Preface
ProFacet was created for cutters who want to understand every facet of their craft. That vision led to FSL—a new faceting specification language shaped by practical experience and refined through collaboration with expert designers and gem cutters.
Standard Faceting diagrams show you the result of the design, but not the path to get there or how to adapt when things change. It’s like the difference between a photo of a cake and the recipe behind it. FSL gives you the recipe—the structure and freedom to recreate, adjust, and invent.
This image is made in ProFacet using the upcoming path tracer. Explore more designs in our Gallery.
The interactive slicer in ProFacet is your primary tool. Drag facets, adjust girdles, and watch the studio write FSL in real time. For most designs you never need to type a command, yet the language is always there when a peculiar cut or unconventional meet point demands it. That balance keeps experimentation fun without hiding the machinery that makes a stone reproducible.
When it is time to push performance, the Optimizer takes over. It speaks FSL natively, so you can tag any parameter and let the engine chase brightness, contrast, and scintillation using a modern metaheuristic evolutionary search. Under the hood, ultra-optimized GPU algorithms evaluate candidates faster than a human can pour water into a drip tank, but the controls stay simple: pick targets that matter, set sensible bounds, and let the system converge.
Contact
If you have questions, feedback, or need support, reach out to us at jon@profacet.com.
Timeline
- Test Phase: now through 1 Mar 2026—iterate, gather feedback, and refine the tools and documentation while everything is still in flux.

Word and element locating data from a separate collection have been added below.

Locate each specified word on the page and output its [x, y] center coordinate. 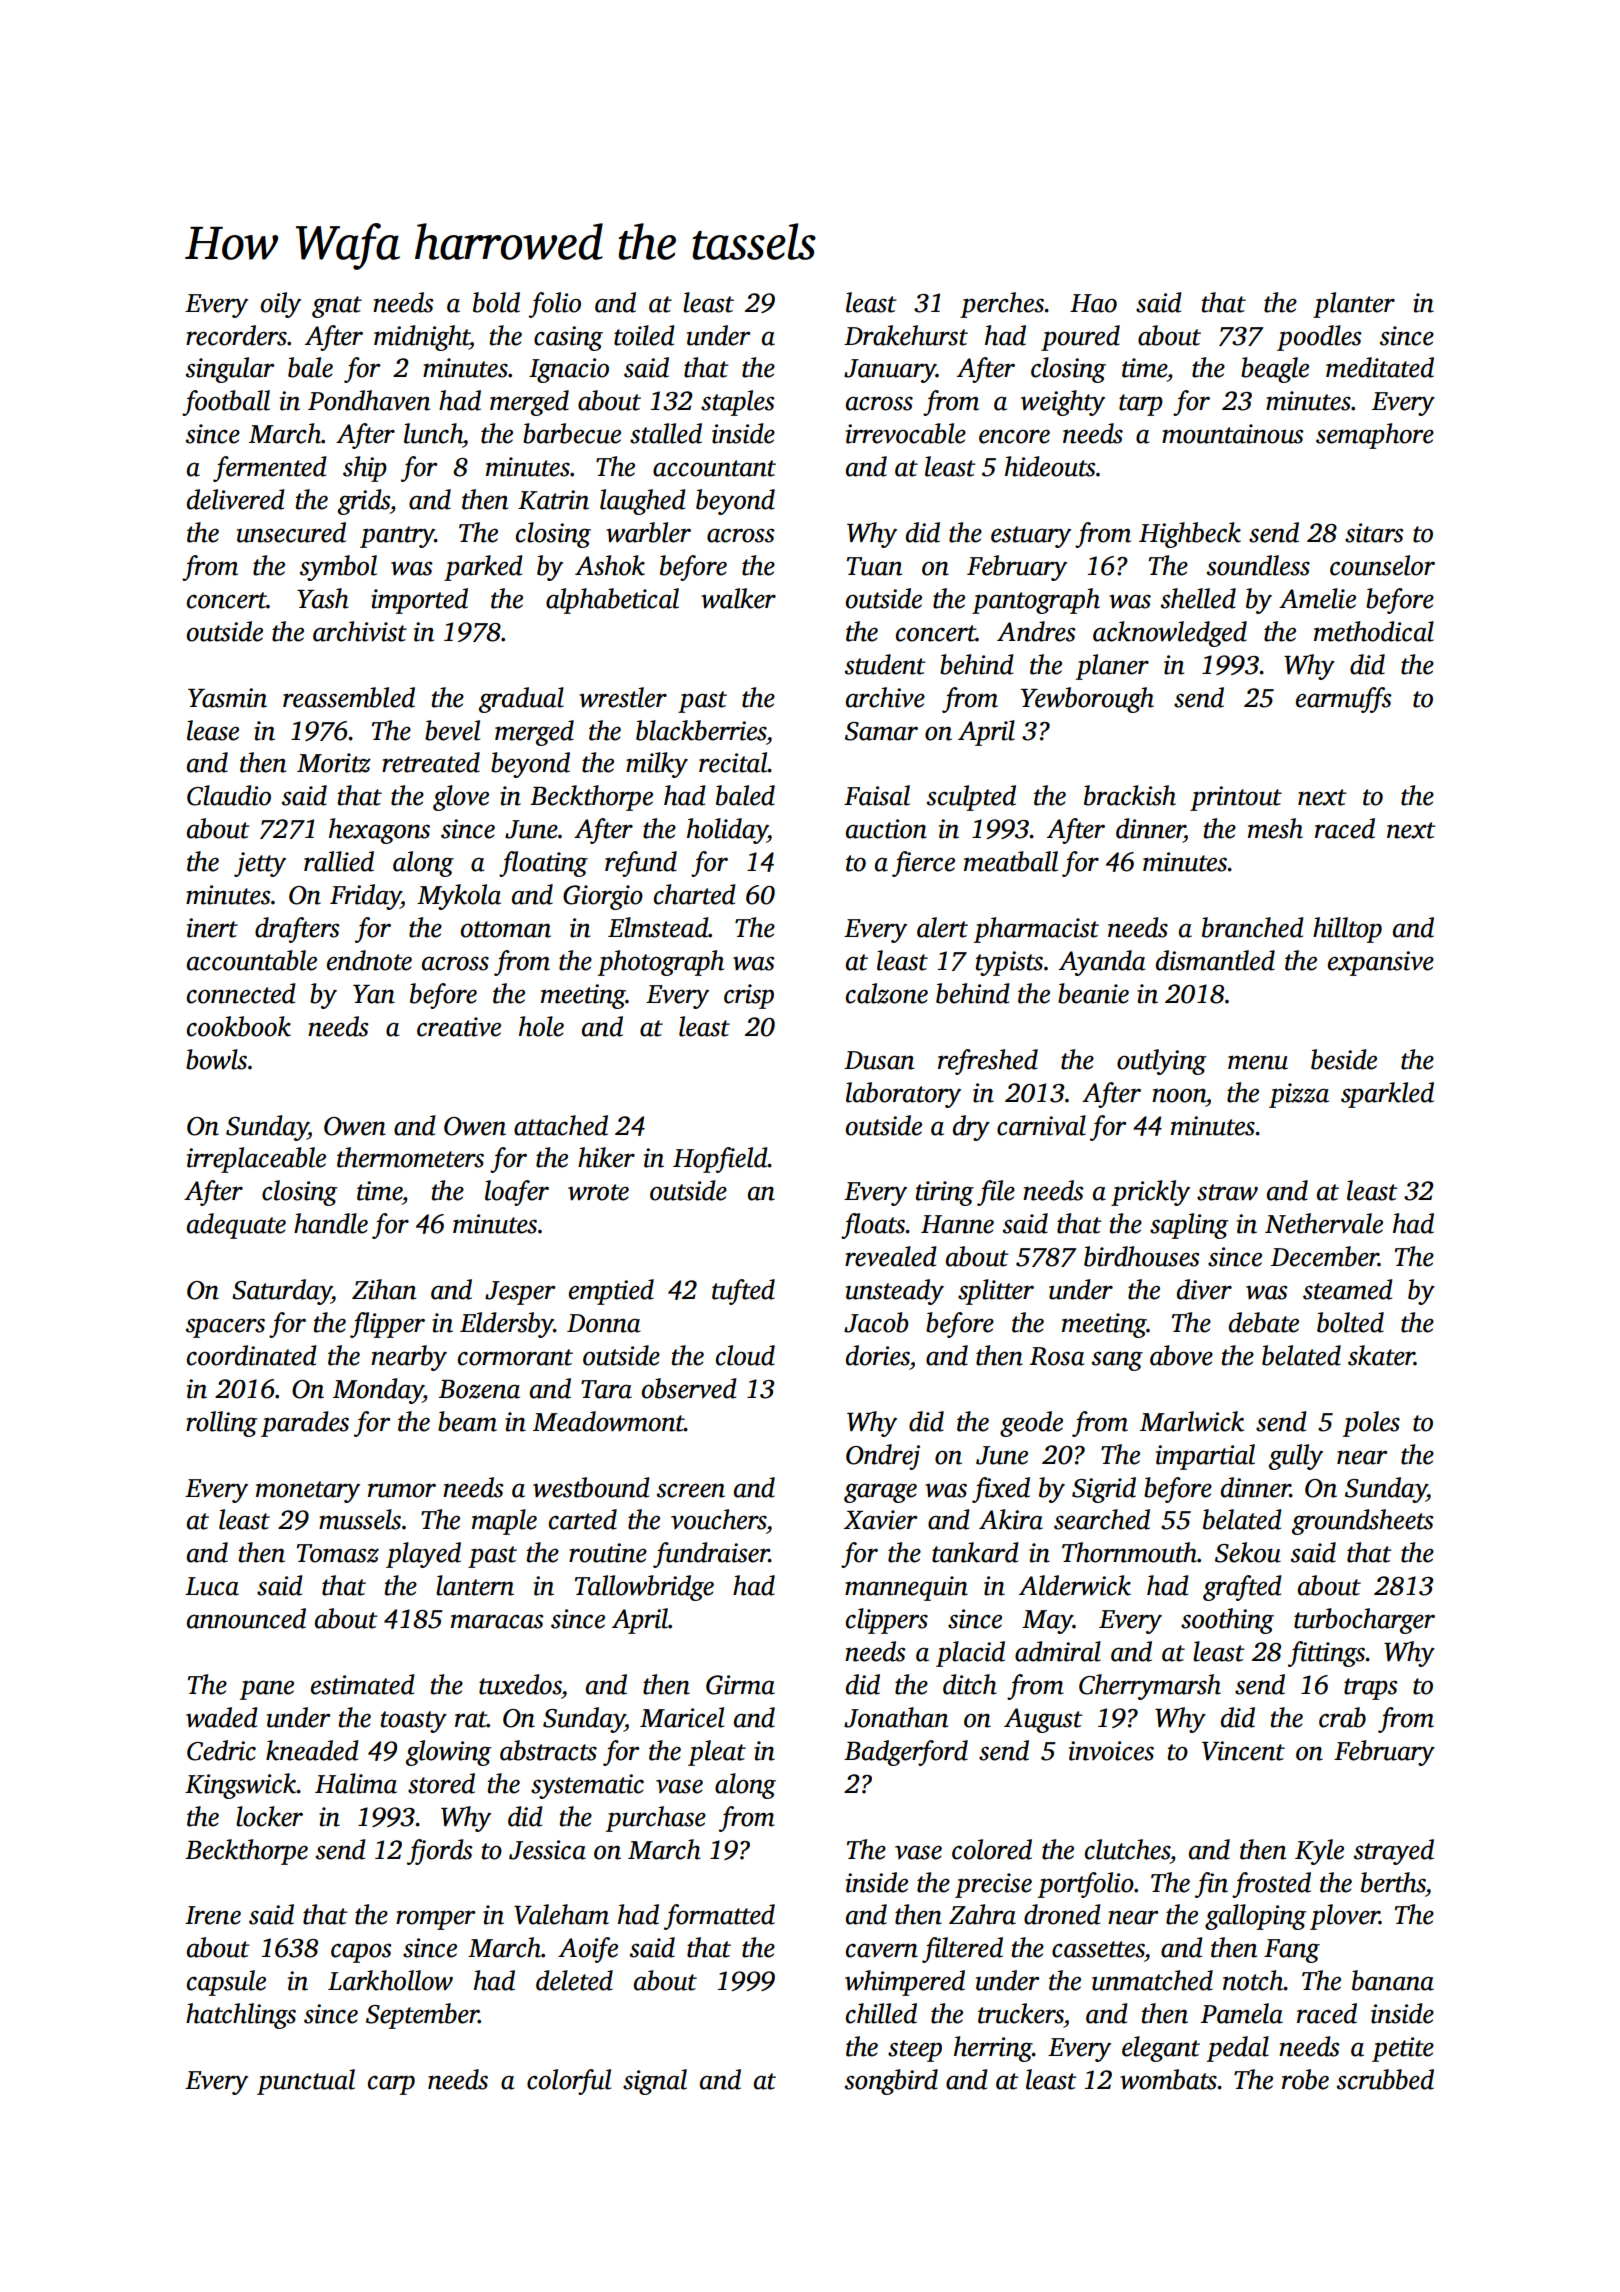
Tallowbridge [644, 1588]
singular [230, 370]
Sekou [1248, 1552]
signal [655, 2082]
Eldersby [507, 1325]
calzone [887, 993]
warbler [648, 532]
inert [212, 928]
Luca [212, 1586]
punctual [306, 2082]
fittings [1326, 1654]
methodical [1374, 631]
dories [878, 1355]
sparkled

- Contest Window: 1 Mar – 1 May 2026—run the launch performance contest and keep the Hobbyist tier free so every cutter can participate.
- Paid Phase: begins 1 May 2026—introduce billing for the Analyzer, Optimizer, Pathtracer and Cloud Sync. The "offline" modus without these tools will stay free to use.
Don't be discouraged by the apparent complexity of FSL. Those advanced constructs are there to support complicated, parametrized girdle outlines (like ovals) or intricate patterns like checkerboards. Most designs never use any of that. FSL allows you to describe any faceted convex shape, and that power comes with some inherent complexity.